Fiscal policy hardly considers important factors: the globalization of production and markets, particularly the markets of the financial sector; the aging of society, the increasing environmental strain and the slowed economic growth. Today’s tax system reflects the situation of its genesis in a largely national economy with strong growth rates. A post-growth society requires proper taxation of incomes, business activity and assets, the relief of strain on wages, taxes and fees and a social-ecological fiscal and financial reform. (Lorenz Jarass)

RESOURCE EFFICIENCY

Economic growth and sustainability are only compatible when an explicit resource consumption goal is set alongside the climate and when these ecological goals dominate over economic goals. The necessary enhancement of resource productivity can be attained in Germany with information- and counseling programs and economic instruments. (Bernard Meyer)

BUSINESS MODELS

Past economic growth was based on the exploitation of common property through externalizing private costs. Externalization is prevented when sustainability replaces growth as the overall economic goal so that individual production grows more sustainably in the limits of substance maintenance while the less sustainable shrivels. This requires a market- and business order where capital is subject to the social bonds of property. If the primacy of endless capital accumulation continues, the common property will also be consumed in the future. (Gerhard Scherborn)

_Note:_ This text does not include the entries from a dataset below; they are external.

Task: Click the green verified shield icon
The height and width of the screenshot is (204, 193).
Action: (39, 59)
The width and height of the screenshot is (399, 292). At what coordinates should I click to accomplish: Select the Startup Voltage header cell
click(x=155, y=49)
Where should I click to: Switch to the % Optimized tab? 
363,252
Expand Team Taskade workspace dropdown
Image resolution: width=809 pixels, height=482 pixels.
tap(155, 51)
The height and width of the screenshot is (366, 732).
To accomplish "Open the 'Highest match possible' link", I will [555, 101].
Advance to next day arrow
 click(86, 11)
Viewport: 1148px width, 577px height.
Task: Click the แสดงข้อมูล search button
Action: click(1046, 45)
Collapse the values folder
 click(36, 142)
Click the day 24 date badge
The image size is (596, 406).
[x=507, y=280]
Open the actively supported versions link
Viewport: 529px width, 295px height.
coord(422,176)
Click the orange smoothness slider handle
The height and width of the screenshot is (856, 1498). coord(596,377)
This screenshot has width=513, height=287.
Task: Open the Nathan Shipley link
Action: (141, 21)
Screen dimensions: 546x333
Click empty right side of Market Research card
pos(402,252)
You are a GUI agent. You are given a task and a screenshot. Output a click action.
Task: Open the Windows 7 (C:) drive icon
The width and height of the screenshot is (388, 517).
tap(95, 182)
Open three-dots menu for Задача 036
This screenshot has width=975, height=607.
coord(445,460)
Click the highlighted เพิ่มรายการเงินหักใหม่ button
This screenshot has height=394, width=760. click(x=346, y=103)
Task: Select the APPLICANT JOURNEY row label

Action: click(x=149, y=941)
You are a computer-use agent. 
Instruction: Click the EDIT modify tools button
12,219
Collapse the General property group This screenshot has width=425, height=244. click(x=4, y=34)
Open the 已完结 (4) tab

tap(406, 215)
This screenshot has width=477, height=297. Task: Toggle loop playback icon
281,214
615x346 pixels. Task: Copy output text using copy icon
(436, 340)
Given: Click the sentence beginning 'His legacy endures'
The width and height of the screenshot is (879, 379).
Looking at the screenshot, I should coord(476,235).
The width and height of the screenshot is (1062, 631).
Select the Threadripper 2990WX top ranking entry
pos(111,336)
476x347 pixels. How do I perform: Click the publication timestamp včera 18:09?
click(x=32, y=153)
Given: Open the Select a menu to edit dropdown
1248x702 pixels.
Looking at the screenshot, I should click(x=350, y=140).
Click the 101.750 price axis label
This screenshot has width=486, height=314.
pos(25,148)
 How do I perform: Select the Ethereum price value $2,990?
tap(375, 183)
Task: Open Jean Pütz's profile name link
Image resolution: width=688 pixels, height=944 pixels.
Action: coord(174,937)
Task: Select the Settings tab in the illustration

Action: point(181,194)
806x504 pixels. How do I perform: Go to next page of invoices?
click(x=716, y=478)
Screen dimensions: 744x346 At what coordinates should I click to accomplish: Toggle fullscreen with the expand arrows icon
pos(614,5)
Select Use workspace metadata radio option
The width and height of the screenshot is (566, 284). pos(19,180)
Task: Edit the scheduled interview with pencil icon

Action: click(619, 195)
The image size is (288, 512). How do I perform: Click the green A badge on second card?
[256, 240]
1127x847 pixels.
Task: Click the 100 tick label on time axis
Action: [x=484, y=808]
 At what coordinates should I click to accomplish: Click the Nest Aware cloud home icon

FINANCIAL MARKETS AND BANKS

A change of consciousness brought about by financial enlightenment and reform of the financial market are urgently necessary. Such a reform must include a prohibition on financial services that do not serve the real economy. Banks should finance and accompany those economic activities that directly or indirectly serve people – their social needs and their needs regarding nature and the environment. (Thomas Jorberg)

STATE FINANCES

Despite the economic growth of the last decades, public indebtedness has increased enormously. State budgets were rarely balanced. Straightening out public finances is absolutely necessary to prevent short-term, medium-term and long-term crises and breakdowns. Economic growth is not needed for this. A post-growth society can master the great challenge of revitalizing state finances because it abandons the illusory hope in economic growth as a problem-solver and opens up new conceptual possibilities and action alternatives. (Irmi Seidi and Angelika Zahrnt)

DEMOCRACY, CITIZENSHIP AND PARTICIPATION

The way to a post-growth society must be supported by extensive democratic deliberation and participation. (Claudia von Braunmuhl)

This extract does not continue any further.